There’s very little question in my mind: we are not going under any circumstances.
Within a few minutes I’m asked if I’m Gonna Fight. I’m sposed to say Damn Right, but I thought we were not supposed to fight. I open my mouth and close it again, then look at my shoes.
These are the other things I noted:
- the bart cars from fremont and unpleasanton are long and empty.
the bart cars from richmond and pittsburg/bay point are short and crammed, jammed, squished and layered with people.
if you wanted to dismantle the dissenting public, you would simply run these trains to a stadium run by people trained in the Skool of the Amerikkkas.
- the role of technology and instantaneous communication changes the scope of this demonstration, but also acts as a looming indictment. I cannot reach blair because the cellular service at the foot of embarcadero is maxing out.
- Instead, I wander from special interest group to special interest group because they contain my friends: women in black, americorps, transgendered punks, two families with mocha bags, and on and on.
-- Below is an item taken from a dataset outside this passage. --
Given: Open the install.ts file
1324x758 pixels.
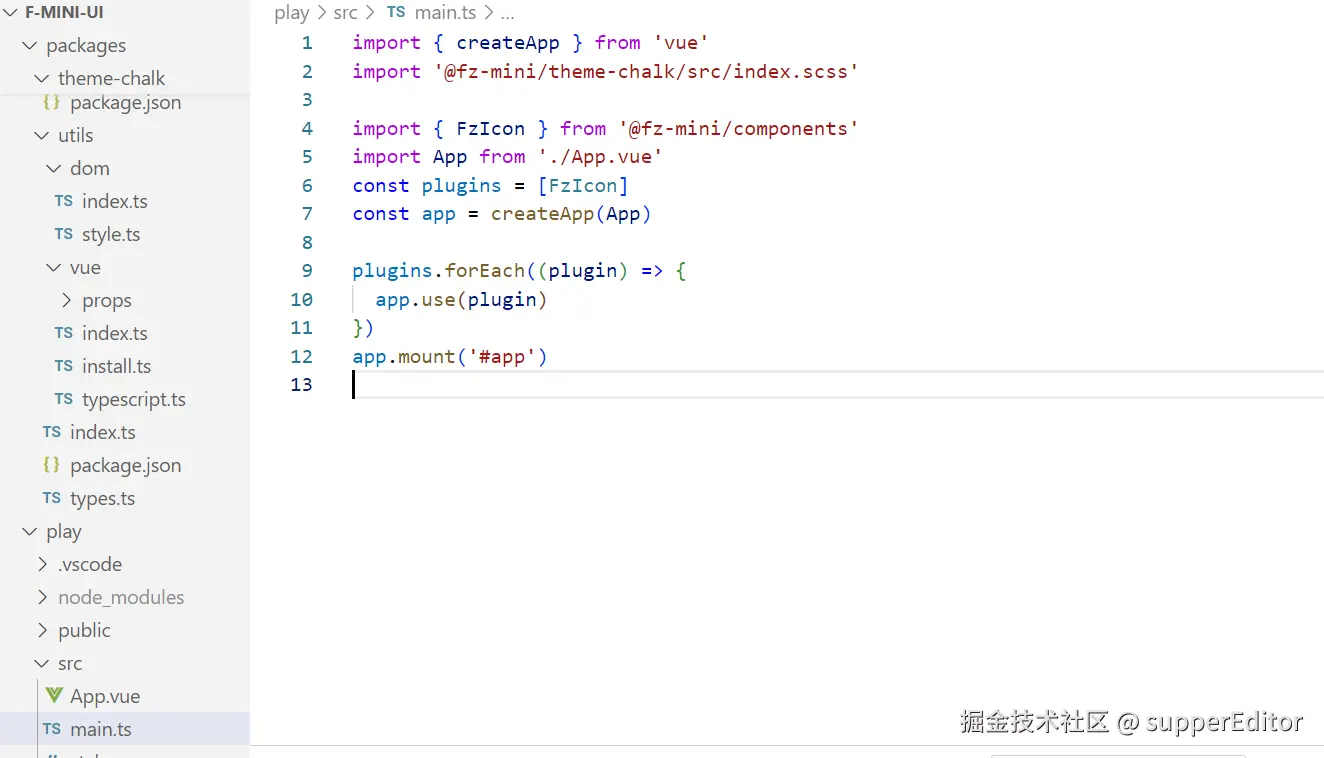Looking at the screenshot, I should tap(103, 366).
I wish I had had some connection to the Psychoanalysts Against Instability, but it only took a few seconds reflection to realize I’d have a hard time blending in. If only I’d found some Quakers. We could have shut up together.
- god almighty people move slowly when in a group.
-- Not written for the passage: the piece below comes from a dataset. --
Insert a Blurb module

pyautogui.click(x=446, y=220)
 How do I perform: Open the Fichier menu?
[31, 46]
I did not receive the instructions about demonstrations, but I would at least think we’d move at a leisurely pace, if the idea was to move. When we assemble to be still, people are constantly on the move: lateral, diagonal, getting up and down, bag crinkling, sniffing, coughing, pulling out eyebrows. Here when the flood of humanity toward a physical destination is the impressive bit… I’m stepping on heels.
Sorry.
Sorry again.
Fuck I’m sorry.
- I am beyond belief.
I still want to perform direct action through the casting of intelligent votes, but my choices continue to narrow. I asked Miranda if maybe we were spinning our wheels by standing out in the street like this. Maybe we should dig up the street, which is an imprecise metaphor for total revolution. Is this revolutionary? Miranda said that revolutionary doesn’t mean anything anymore, now that it’s used to describe how toothpaste works.
- For every sign, I wanted to start a conversation. Not practical.
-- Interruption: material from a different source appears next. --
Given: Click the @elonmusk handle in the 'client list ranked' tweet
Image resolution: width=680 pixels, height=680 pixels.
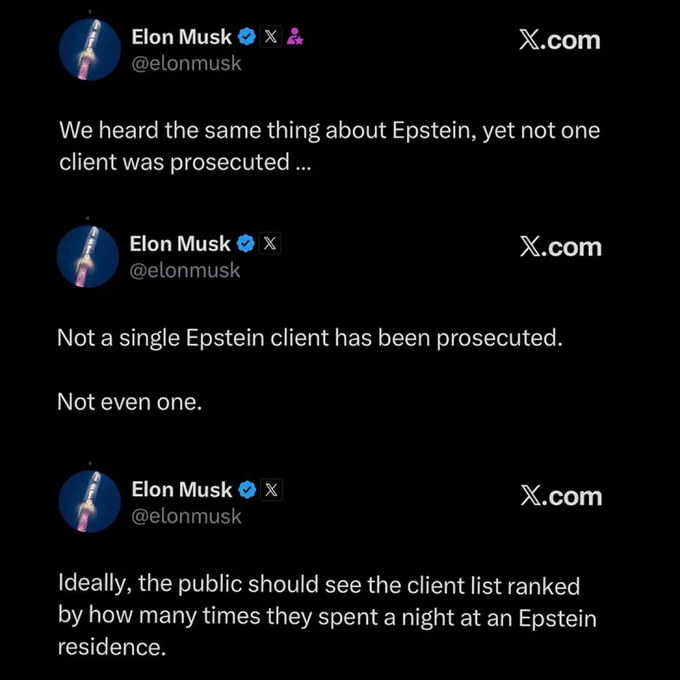Looking at the screenshot, I should click(x=187, y=516).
- My eyes jiggled at the collision of Not In My Name signs with No Blood for Oil signs.
- Something mildly inappropriate at the block of greens stumping their gubanatorial candidate with their greeny green signs. Everyone else appeared to be identifying with the Human Race, with some points of individual concern.
- A guy in a Diet Pepsi jacket handing out a cheat sheet for indicting us policies
Dude. Your jacket. I. You. Never mind.
- Another guy in a Zabar’s hat. My mind attempts to make a political statement out of it: autonomic demonstration response
- Stop Our Crazed Government. Take Back Our USA.
- PEACE: Live In It Or Rest In It
- Oregonians for Sanity
- Bush: Inspect Yourself!
- War Is *So* Last Century
- Blow It Out Your Ass, Bush
- No War Go Giants
Upon arrival in Civic Center Plaza, I assume the leisurely pace I had been craving. Back into BART and back to Jingletown, I coerce MZ into burning some fossil fuels in order to connect me with a roast turkey and cranberry sandwich from the tiny alameedy place. It’s the last day of daylight saving, but I spend it dozing on the couch surfing for news reports but in the end permitting a program on Pan Am Flight 103 to spin it’s dramatic timeline into my twilight.